La voce della loro relazione giunge presto a Kemal (Settar Tanrioğren), padre di Mertkan, che lo ostacola in tutti i modi, prima minacciandolo, poi impedendogli di usare l’auto (nel frattempo il ragazzo ha avuto un incidente nella notte) e infine mandandolo a lavorare in un’altra città. Intanto Gül è seguita da un amico del mancato sposo che la vuole riportare al suo villaggio nella Turchia orientale. E un giorno la ragazza scompare. Anche qui l’incapacità di liberarsi dai legami di Metkal si manifesta: rientra mesto in famiglia, senza neanche provare a cercare l’amata. Un finale monco solo in apparenza perché è il cedimento di fronte al maschilismo della società (la madre, che pure guardava con favore la relazione, non si pronuncia e cede sempre davanti al marito). E resta solo accennata, ma chiara, anche la condizione di frustrazione del padre, a sua volta insoddisfatto e schiaccato da cose più grandi di lui, a simboleggiare un’oppressione che passa di padre in figlio.
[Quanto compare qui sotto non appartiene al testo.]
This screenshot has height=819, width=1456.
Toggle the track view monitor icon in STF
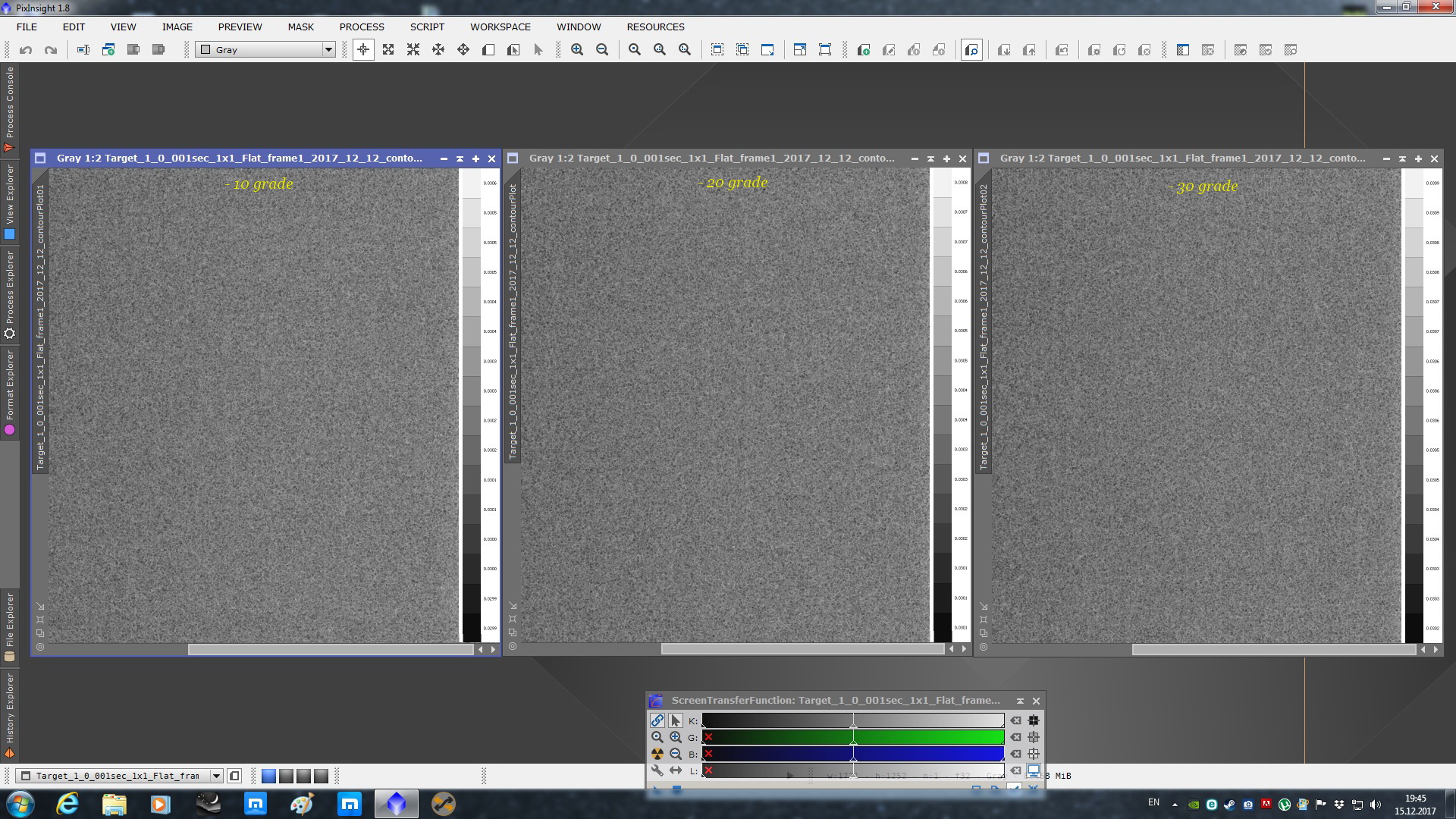1033,770
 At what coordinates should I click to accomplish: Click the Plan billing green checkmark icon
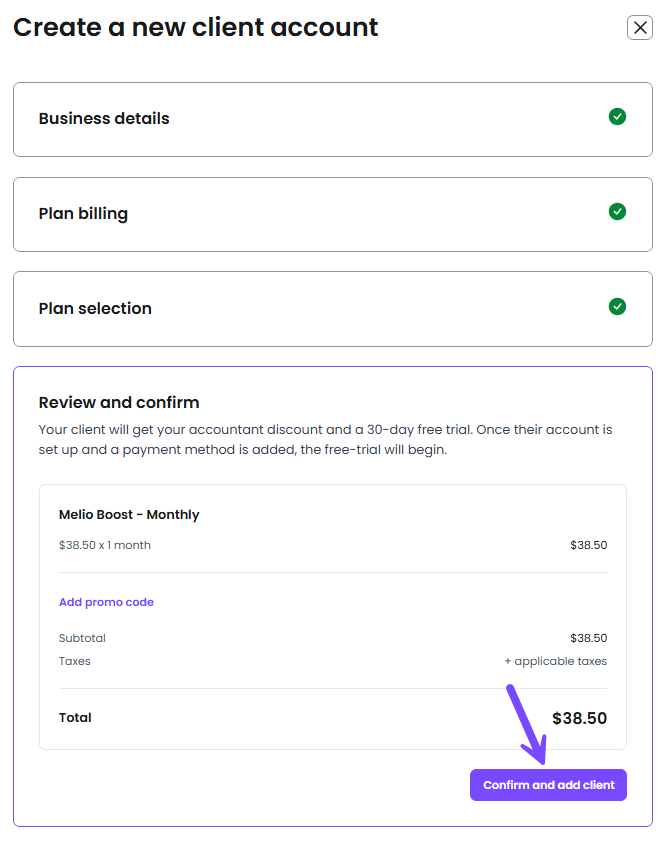click(x=617, y=212)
Il regista racconta tutto in modo asciutto, eliminando i raccordi tra le scene, senza spiegare troppo ma lasciando emergere tutti i sentimenti da un piccolo gruppo di attori ben scelti. Yüce, oltre che aver lavorato per alcune serie tv, è stato aiuto regia per Ozer Kiziltan, Yesim Ustaoglu e Fatih Akin (per “Ai confini del paradiso”).  Quest'ultimo era pure presidente della giuria veneziana che ha premiato Yüce.

Nella 25° Settimana della critica, insieme al greco “Hora proelefsis - Terra madre” di Syllas Tzoumerkas, c’era "Oca – Papà" dello sloveno Vlado Skafar. Si tratta dell’esordio nel lungomeraggio del critico che è stato cofondatore della Slovenska Kinoteka e del Kino Otok – Isola Cinema Festival. È il racconto di una giornata tra padre e figlio di 10 anni, che vive con la madre. Camminano nel bosco, pescano, fingono di giocare a calcio senza pallone, si sdraiano per terra, parlano. I due si conoscono poco, il piccolo si è legato molto alla madre ma soffre l’assenza paterna tanto da lasciarsi più volte andare al pianto. Il padre resta sorpreso dalla maturità di certi discorsi del figlio. La sera Miki riaccompagna il piccolo Sandi dal viso d’angelo alla casa materna. E resta fuori al buio a guardare le finestre che si illuminano. Il giorno dopo il padre è in una manifestazione davanti ai cancelli di una fabbrica in crisi a Murska Sobota, cittadina ai confini con l’Ungheria.

L’autorevolezza e l’originalità del lavoro sono dichiarati fin dall’inizio: le prime scene sono senza sonoro, poi i suoni modificati (a volte esasperati, altri attutiti), i dialoghi spesso fuori campo, le poche musiche variano da Beethoven a Nat King Cole. Il tono del breve film (poco più di un’ora) è rimarcato da episodi in apparenza slegati come il giardiniere al tavolino del bar che racconta di come dia agli alberi i nomi dei papi e dei personaggi di Tolstoj. Ne esce un’opera leggera e profonda che resta dentro gli occhi dello spettatore e ha poco a che fare con il cinema che circola oggi nelle sale e nei festival.